> [REQUIREMENT] Retype the lines below word for word, omitting the pictures.

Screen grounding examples
※
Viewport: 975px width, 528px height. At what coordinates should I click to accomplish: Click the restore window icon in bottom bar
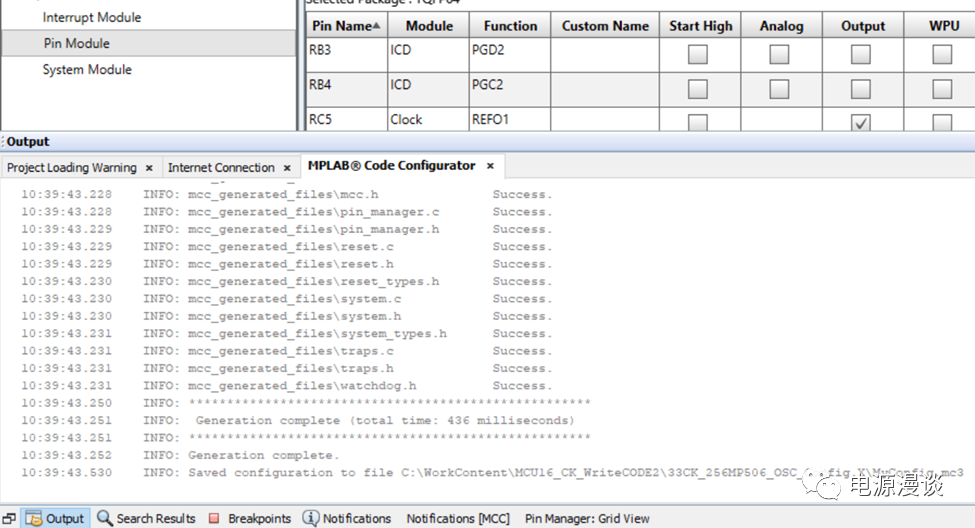coord(9,518)
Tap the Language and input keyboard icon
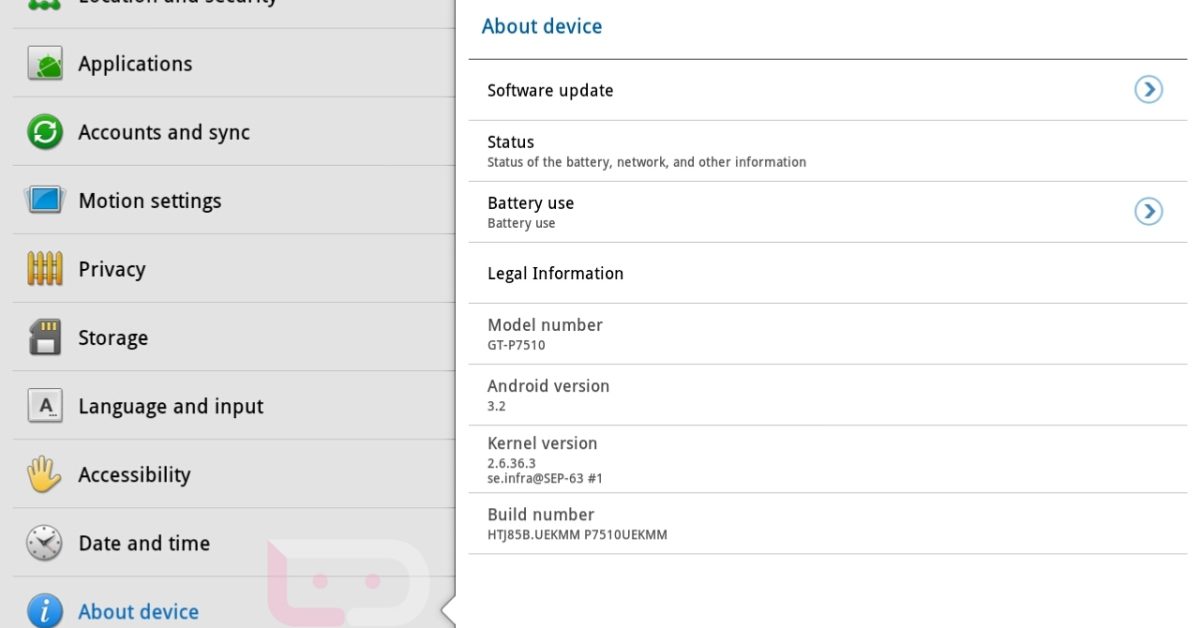 click(x=45, y=406)
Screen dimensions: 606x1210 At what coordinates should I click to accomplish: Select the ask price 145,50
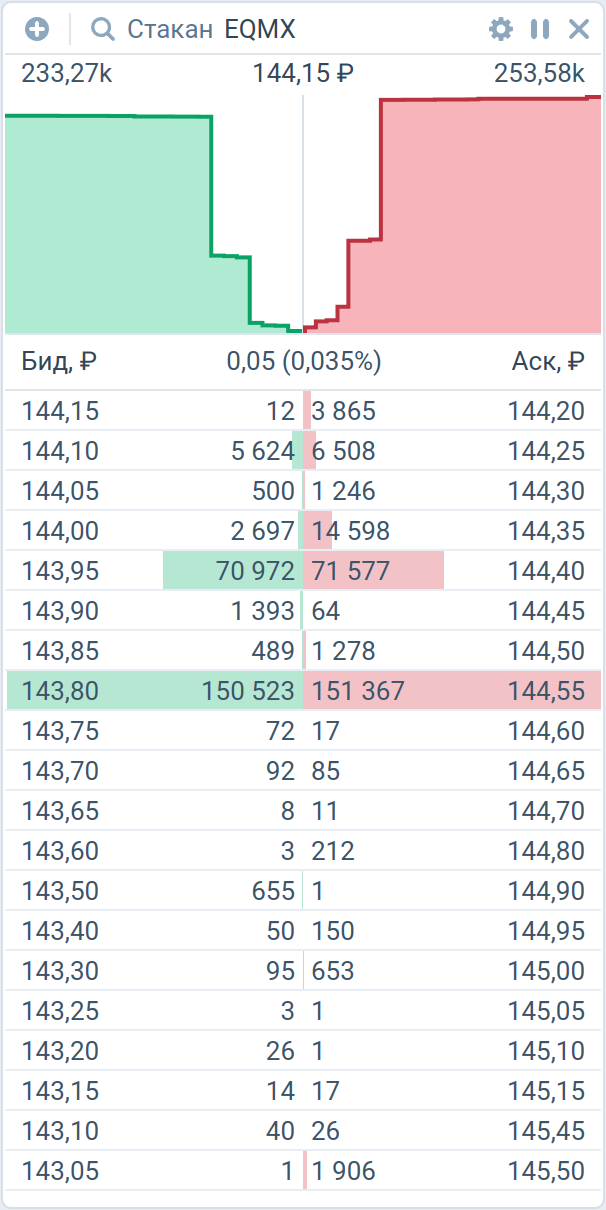(x=546, y=1171)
※
> [EXERCISE RESULT]
Viewport: 975px width, 528px height. At what coordinates should I click to accomplish: Click the restore window icon in bottom bar
coord(9,518)
Tap the Language and input keyboard icon
 click(x=45, y=406)
Screen dimensions: 606x1210 At what coordinates should I click to accomplish: Select the ask price 145,50
(x=546, y=1171)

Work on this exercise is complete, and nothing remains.